EXERCISE DETAILS: Update these lines by replacing "Viewport" with "Display" wherever it occurs, and leave everything else unchanged.

EXERCISE MATERIAL:
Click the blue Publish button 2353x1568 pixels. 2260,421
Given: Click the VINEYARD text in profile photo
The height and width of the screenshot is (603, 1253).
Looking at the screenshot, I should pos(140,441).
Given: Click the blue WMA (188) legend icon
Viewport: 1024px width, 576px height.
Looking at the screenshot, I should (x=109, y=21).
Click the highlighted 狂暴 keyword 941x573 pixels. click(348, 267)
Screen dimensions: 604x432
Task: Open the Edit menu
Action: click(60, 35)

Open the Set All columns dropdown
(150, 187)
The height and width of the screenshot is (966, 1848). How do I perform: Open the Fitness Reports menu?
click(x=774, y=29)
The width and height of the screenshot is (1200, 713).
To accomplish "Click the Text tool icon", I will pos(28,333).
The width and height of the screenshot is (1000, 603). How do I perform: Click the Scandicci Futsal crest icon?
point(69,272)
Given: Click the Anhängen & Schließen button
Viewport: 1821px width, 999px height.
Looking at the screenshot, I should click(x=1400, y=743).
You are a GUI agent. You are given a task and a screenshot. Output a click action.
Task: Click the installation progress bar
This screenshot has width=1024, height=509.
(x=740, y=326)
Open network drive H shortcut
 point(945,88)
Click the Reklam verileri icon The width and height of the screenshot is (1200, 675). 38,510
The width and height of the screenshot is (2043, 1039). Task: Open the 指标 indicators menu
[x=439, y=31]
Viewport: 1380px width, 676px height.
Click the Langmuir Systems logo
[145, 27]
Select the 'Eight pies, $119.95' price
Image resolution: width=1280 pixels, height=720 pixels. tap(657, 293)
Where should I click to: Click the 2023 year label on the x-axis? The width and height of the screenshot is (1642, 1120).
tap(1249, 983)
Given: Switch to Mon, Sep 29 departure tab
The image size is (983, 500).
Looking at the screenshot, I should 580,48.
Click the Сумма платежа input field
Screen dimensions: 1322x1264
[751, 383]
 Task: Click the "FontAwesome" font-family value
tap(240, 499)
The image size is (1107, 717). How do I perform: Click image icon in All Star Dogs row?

RESULT OF THIS TASK:
Click the blue Publish button 2353x1568 pixels. 2260,421
Given: Click the VINEYARD text in profile photo
The height and width of the screenshot is (603, 1253).
Looking at the screenshot, I should pos(140,441).
Given: Click the blue WMA (188) legend icon
Display: 1024px width, 576px height.
Looking at the screenshot, I should (x=109, y=21).
Click the highlighted 狂暴 keyword 941x573 pixels. click(348, 267)
Screen dimensions: 604x432
Task: Open the Edit menu
Action: click(60, 35)

Open the Set All columns dropdown
(150, 187)
The height and width of the screenshot is (966, 1848). How do I perform: Open the Fitness Reports menu?
click(x=774, y=29)
The width and height of the screenshot is (1200, 713).
To accomplish "Click the Text tool icon", I will pos(28,333).
The width and height of the screenshot is (1000, 603). How do I perform: Click the Scandicci Futsal crest icon?
point(69,272)
Given: Click the Anhängen & Schließen button
Display: 1821px width, 999px height.
Looking at the screenshot, I should click(x=1400, y=743).
You are a GUI agent. You are given a task and a screenshot. Output a click action.
Task: Click the installation progress bar
This screenshot has width=1024, height=509.
(x=740, y=326)
Open network drive H shortcut
 point(945,88)
Click the Reklam verileri icon The width and height of the screenshot is (1200, 675). 38,510
The width and height of the screenshot is (2043, 1039). Task: Open the 指标 indicators menu
[x=439, y=31]
Display: 1380px width, 676px height.
Click the Langmuir Systems logo
[145, 27]
Select the 'Eight pies, $119.95' price
Image resolution: width=1280 pixels, height=720 pixels. tap(657, 293)
Where should I click to: Click the 2023 year label on the x-axis? The width and height of the screenshot is (1642, 1120).
tap(1249, 983)
Given: Switch to Mon, Sep 29 departure tab
The image size is (983, 500).
Looking at the screenshot, I should 580,48.
Click the Сумма платежа input field
Screen dimensions: 1322x1264
[751, 383]
 Task: Click the "FontAwesome" font-family value
tap(240, 499)
The image size is (1107, 717). How do I perform: Click image icon in All Star Dogs row?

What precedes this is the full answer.